Colonel Johnson was finally compelled to write a response to critical newspaper editors in defense of his prison administration. “The treatment of them here and all issues to them.” declared Johnson in his letter to the Argus, “are made strictly in accordance with orders from the War Department.... instead of placing them in fine, comfortable barracks, with three large stoves in each and as much coal as they can burn both day and night. I would place them in one with no shelter but the heavens, as our poor men were at Andersonville. Instead of giving them the same quality and nearly the same quantity of provisions that the troops on duty receive, I would give them, as near as possible, the same quantity and quality of provisions that the fiendish rebels give our men; and instead of a constant issue of clothing to them, I let them wear their rags, as our poor men in the hands of the rebel authorities are obliged to do; in other words, had I the power, strict retaliation would be practiced by me. Again if discretionary power rested with me, I would arrest and confine the known sympathizers with the rebellion residing in Rock Island and Davenport, and quite a large number would be quickly added to our list of prisoners, and those communities would be relieved from a more dangerous element than open rebels in arms.

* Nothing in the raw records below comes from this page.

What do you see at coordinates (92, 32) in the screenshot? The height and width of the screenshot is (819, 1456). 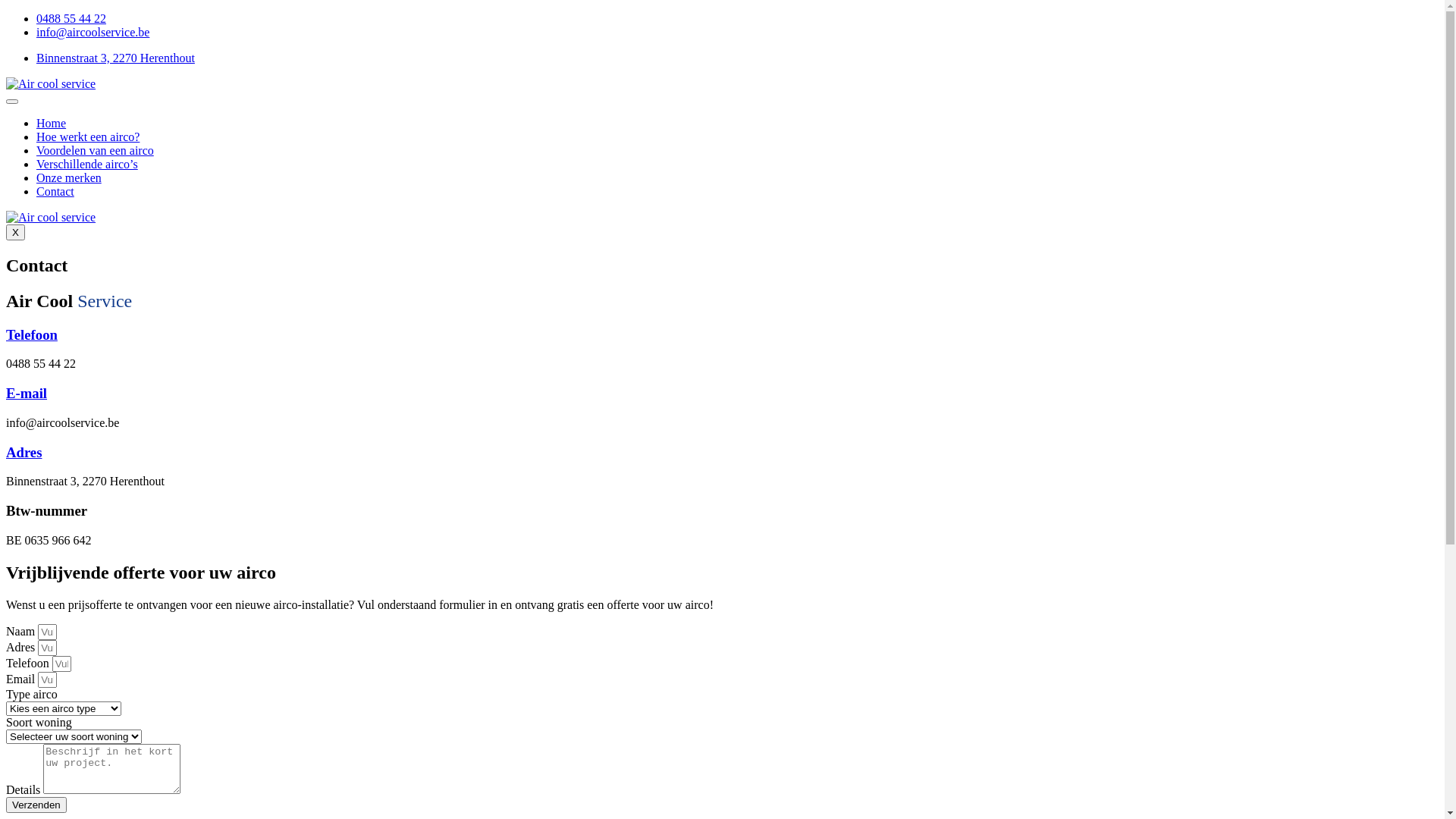 I see `'info@aircoolservice.be'` at bounding box center [92, 32].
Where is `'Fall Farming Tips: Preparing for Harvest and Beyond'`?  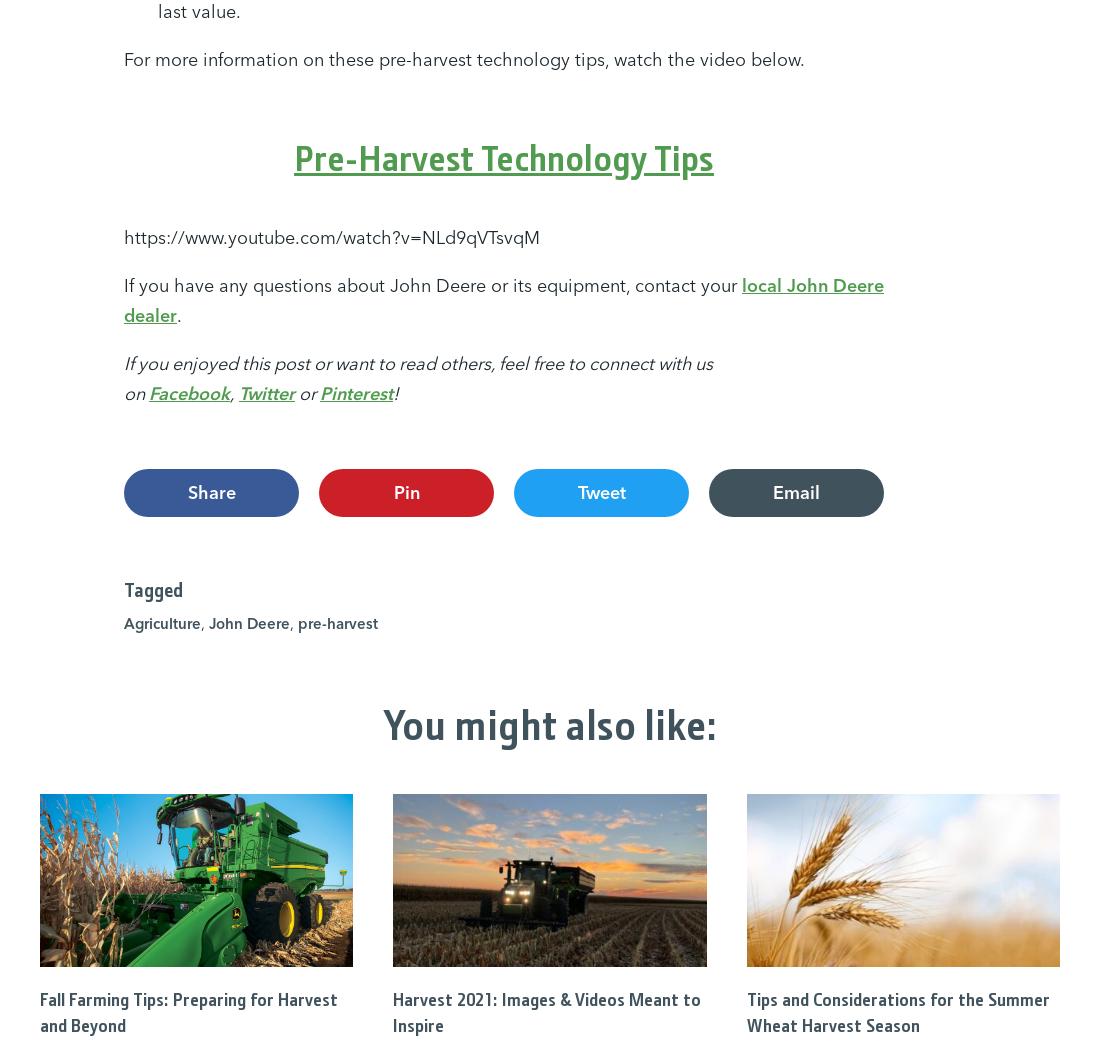
'Fall Farming Tips: Preparing for Harvest and Beyond' is located at coordinates (187, 1011).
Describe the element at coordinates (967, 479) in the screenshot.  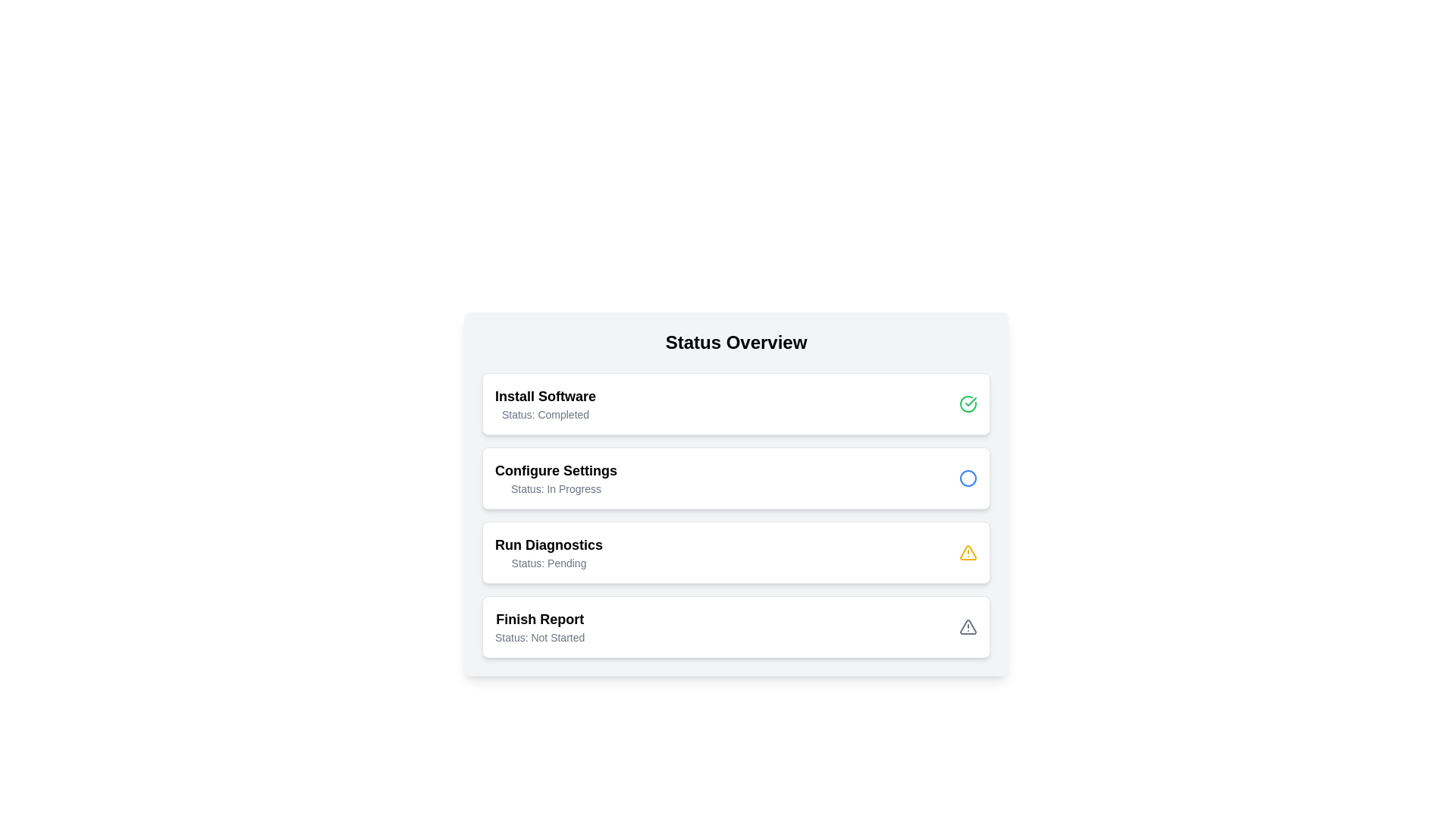
I see `the circular status indicator icon with a blue border located in the 'Configure Settings' section, aligned to the far right of the box labeled 'Status: In Progress'` at that location.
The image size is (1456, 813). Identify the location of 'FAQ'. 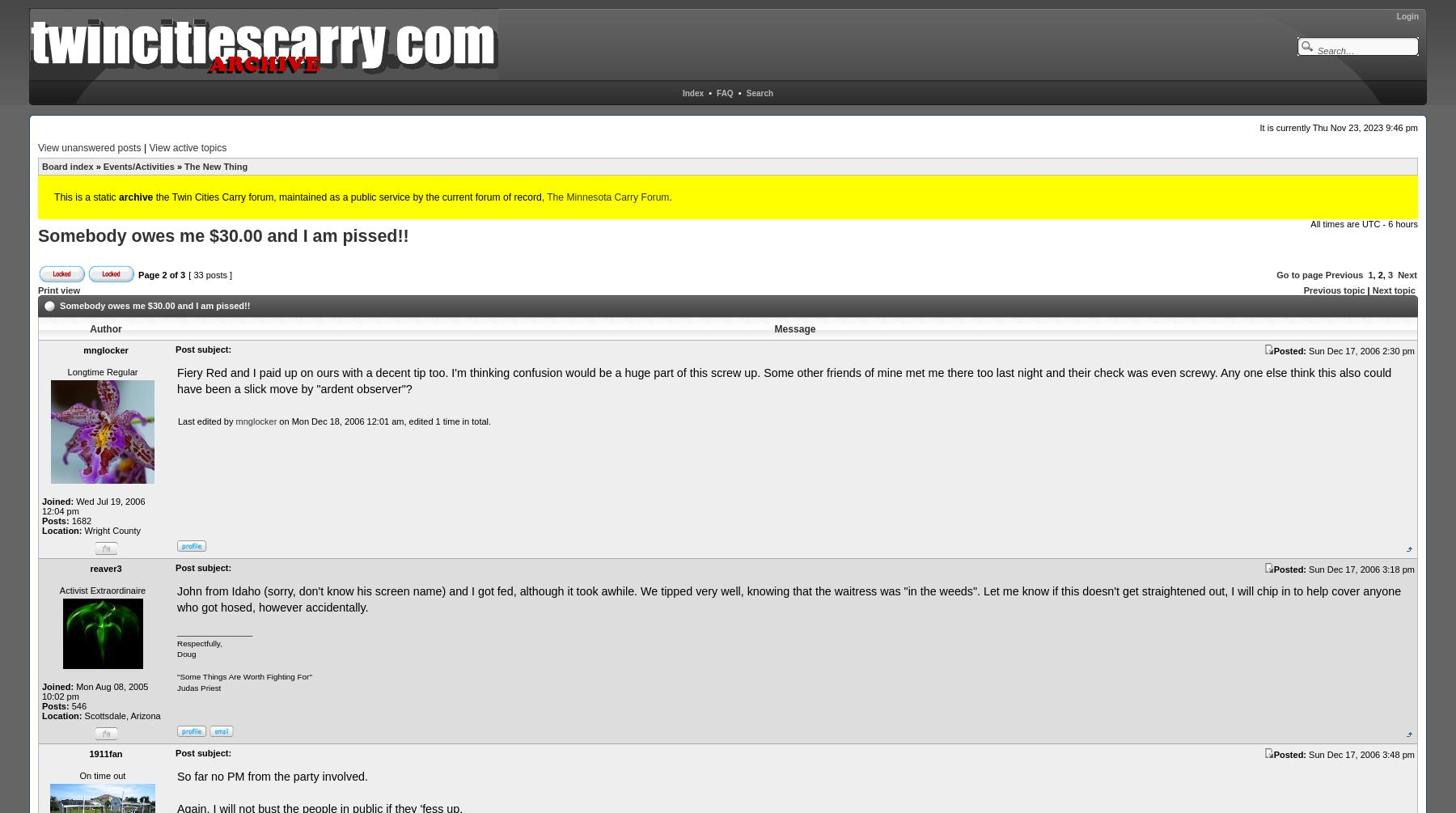
(725, 92).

Whether Johnson meant to lie or just got carried away is uncertain, but the fact was that coal and clothing were never issued so easily, and there were never more than two stoves in a barracks building. By the time of his letter, prisoner rations were far from the quantity issued to regular troops. the had been reduced under orders of the War Department twice by then.

The true conditions at the prison, and, for that matter, at any of the Civil War’s prisons, can best be gauged by its death rate. By the end of the war, 1,964 Rock Island POWs had succumbed to smallpox and exposure out of a total of 12,400 confined over its twenty month period of existence. Thus, the facility’s death rate ran nearly 16 percent of the total confined.